I have tried to carefully compare different servos. Main parameters are trivially TORQUE and SPEED. I noticed there is a relationship between these. Thats because I can vary the servo ARM LENGTH. Pick up a servo and then make your setting for desired speed or torque.

I made a calc sheet http://kkweb.mine.nu/~jyrki/servo/ for this.

Then I noticed if I reach for speed and use a narrow angle with long servo arm, I dont get a good accuracy because of the electrical resolution of the radio system is not utilized. In the other hand, I get more mechanic tolerance if the arm is short. So the thumb rule seems to be a setup with a large travel adjust and the best servo selection for the use.

However there seems to be great benefit for the speed if the arm is long. If nothing else, my sheet proves that you can ruin your top of the art tail servo speed with a too short servo arm!
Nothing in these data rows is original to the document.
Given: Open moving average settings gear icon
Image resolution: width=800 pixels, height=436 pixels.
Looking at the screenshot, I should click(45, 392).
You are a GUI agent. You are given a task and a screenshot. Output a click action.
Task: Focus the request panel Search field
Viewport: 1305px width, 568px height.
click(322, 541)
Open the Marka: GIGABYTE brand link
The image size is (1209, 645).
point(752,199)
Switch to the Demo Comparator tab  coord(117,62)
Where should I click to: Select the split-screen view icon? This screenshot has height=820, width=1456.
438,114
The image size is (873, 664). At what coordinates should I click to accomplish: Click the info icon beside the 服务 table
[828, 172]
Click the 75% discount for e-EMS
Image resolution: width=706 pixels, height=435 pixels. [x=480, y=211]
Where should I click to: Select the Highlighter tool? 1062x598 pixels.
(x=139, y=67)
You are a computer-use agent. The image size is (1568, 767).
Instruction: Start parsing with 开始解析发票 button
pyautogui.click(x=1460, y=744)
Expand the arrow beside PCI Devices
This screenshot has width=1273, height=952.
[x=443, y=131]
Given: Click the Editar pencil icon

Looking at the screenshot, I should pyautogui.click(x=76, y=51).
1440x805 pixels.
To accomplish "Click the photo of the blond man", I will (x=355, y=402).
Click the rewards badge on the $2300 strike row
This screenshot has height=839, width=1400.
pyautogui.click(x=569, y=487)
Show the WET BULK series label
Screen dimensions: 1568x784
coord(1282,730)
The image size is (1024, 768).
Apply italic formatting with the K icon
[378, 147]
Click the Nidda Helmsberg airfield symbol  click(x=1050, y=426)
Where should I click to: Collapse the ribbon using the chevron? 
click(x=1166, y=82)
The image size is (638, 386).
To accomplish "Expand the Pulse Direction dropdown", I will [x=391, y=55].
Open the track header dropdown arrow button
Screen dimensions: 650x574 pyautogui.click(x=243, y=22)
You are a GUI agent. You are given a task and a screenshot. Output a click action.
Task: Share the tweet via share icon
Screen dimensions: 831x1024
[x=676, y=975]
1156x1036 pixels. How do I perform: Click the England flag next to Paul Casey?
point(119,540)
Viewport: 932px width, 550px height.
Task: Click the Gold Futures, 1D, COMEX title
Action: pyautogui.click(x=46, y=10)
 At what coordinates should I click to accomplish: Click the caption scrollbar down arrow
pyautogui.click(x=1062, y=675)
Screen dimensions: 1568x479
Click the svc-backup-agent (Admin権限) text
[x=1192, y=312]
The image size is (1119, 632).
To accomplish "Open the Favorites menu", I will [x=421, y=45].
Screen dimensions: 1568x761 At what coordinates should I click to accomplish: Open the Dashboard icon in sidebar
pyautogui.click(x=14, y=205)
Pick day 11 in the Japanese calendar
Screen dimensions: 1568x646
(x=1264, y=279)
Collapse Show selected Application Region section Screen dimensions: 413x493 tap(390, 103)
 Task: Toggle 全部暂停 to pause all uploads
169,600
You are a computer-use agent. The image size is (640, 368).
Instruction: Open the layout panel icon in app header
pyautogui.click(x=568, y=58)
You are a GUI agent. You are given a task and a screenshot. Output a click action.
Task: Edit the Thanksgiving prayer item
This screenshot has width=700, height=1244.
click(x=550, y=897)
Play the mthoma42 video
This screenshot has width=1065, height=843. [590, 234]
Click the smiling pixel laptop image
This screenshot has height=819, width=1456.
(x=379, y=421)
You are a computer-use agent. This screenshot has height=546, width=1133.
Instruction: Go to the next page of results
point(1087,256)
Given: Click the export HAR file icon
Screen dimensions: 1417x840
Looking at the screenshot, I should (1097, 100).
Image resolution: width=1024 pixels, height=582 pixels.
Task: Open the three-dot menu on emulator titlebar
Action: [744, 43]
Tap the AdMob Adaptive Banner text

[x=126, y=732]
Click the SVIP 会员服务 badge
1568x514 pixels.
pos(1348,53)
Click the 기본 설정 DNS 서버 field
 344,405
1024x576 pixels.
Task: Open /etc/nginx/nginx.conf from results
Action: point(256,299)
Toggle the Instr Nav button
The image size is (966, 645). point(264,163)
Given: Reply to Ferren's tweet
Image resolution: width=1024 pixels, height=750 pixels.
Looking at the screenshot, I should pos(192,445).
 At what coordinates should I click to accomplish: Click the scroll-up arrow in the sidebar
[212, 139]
Because torque/speed- relation CAN be converted to favour one or the other, I wondered what is the general quantity for the "goodness" of a servo. I wonder would that be the net POWER (P) of a servo. That would be TORQUE (Nm)per SPEED (m/s)?, measured as Watts? Please check before you trust! As a curiosity when you know the voltage of the battery supply, you can calc current (I) =P/U. That would be a greatly fictional current thought ).. and therefore must be handeld as a theoretical 100% efficiency under a 100% duty. A curiosity in my sheet.

Jyrki

ps. How did I calc the power? Well.. I noticed 1cm arm makes a 1cm distance at 60 degrees. How convinient! the corresponding arc is a bit longer, but close enough. Well.. correct or not...I converted the arm to 1m distance. 10kg/cm would make 1 Newton meter torque. If it travels it in 1s it makes 1 Joule work with 1 Watt.

This comes from my "law of the squirrel"

A squirrel weights 100g. It causes 1N force. (ok... 0.981N but the squirrel maybe lied the weight). Well.. it climbs a meter. It makes 1 Joule work. It takes 1 second and Ws=J, so it has a 1W engine. It has a simple 1V power supply,P=U*I, so it consumes 1A. U=R*I which tells the internal resistance is 1 ohm.[>:]. I simply applied this to a 1 meter fictional servo arm.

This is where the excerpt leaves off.